The share of coal-fired electricity fell to 37 percent of total generation last year, from 49 percent in 2007, while the share of natural-gas generation hit 30 percent. Burning coal produces twice the carbon-dioxide emissions as natural gas.

So far this year, coal’s share of energy production is up to 40 percent, and natural gas is down to 26 percent as it price has risen, according to the U.S. Energy Information Administration. Emissions are now forecast to grow by 2.5 percent this year, and continue on a course of steady growth through 2040.

It’s that projection that has environmentalists worried. Carbon-dioxide emissions since the Industrial Revolution have led to a warming of the Earth’s temperature over the past 50 years, threatening to cause extreme forest fires, drought and coastal flooding, according to the U.S. Global Change Research Program.

Gore blog

“We are already paying the price of carbon pollution,” former vice president and global-warming activist Al Gore said in a blog post. “It is clear that bold and comprehensive action is needed now.”

To address the threat, Obama laid out a series of new steps yesterday. He directed the Environmental Protection Agency to cap carbon pollution from power plants. He said his administration would negotiate efficiency measures for large trucks, and pledged to cut energy use by appliances and federal buildings. The Interior Department will boost clean-energy installations on federal land, and government lenders will cut support for overseas coal projects, he said.
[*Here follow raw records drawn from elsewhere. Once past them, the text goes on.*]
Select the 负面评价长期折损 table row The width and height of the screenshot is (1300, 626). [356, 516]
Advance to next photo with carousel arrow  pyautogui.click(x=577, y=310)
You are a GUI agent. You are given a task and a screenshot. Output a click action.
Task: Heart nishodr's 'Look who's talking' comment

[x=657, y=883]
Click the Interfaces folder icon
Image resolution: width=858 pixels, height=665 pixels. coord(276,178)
And he pledged to expand efforts for nuclear-power generation.

The president also laid out a new standard for considering TransCanada Corp’s Keystone XL pipeline, which is now under review by the State Department.
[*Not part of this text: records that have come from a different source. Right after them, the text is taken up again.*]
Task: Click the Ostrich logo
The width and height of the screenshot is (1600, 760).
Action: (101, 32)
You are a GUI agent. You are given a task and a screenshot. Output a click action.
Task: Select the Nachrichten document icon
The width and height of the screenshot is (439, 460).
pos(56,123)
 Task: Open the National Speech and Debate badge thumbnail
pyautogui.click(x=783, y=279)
“Our national interest will be served only if this pipeline does not significantly exacerbate the climate problem,” he said, a statement cheered by environmental advocates fighting the pipeline. “The net effects of climate impact will be absolutely critical to determining whether this project will go forward. It’s relevant.”

TransCanada shares

As Obama was outlining his plans, TransCanada slid 2.5 percent in Toronto trading to a seven-month low of C$44.62 ($42.41). The shares later rebounded to C$45.20, up 0.8 percent from the previous day’s close.

Obama laid out a timeline for rules on carbon emissions from power plants, a schedule that begins with a step back. The EPA will first re-propose a rule it originally offered last year that would preclude construction of new coal plants lacking expensive carbon-capture technology.

Then, over the next three years, the EPA will propose and implement rules for limiting carbon releases from existing plants, which account for 40 percent of U.S. emissions.

“The important thing is to get a schedule for completing this,” Dan Lashof, director of the climate program at the Natural Resources Defense Council, said in an interview.

Southern reacts

Any plan could hurt coal producers such as Peabody and Arch, along with coal-reliant utilities such as Southern Co, American Electric Power Co. and Duke Energy Corp. 

“Congress is best equipped to develop a national energy policy that meets the needs of all sectors of our nation, striking an appropriate balance to protect the environment and ensure energy security,” Tim Leljedal, a spokesman for Southern, one of the nation’s top coal-burners, said in an e-mail.

First Solar, the world’s largest maker of solar power-plants, and SunPower Corp. stand to gain from Obama’s pledge to boost large-scale renewable installations on public land, said Sanjay Shrestha, a New York-based analyst at Lazard Capital Markets.

First Solar rose 7.8 percent to $44.48 at the close in New York, the most in a month. SunPower, based in San Jose, California, climbed 5.7 percent to $18.91 yesterday.

“We’ve got to look after our children; we have to look after our future; and we have to grow the economy and create jobs,” Obama said. “We can do all of that as long as we don’t fear the future; instead we seize it.”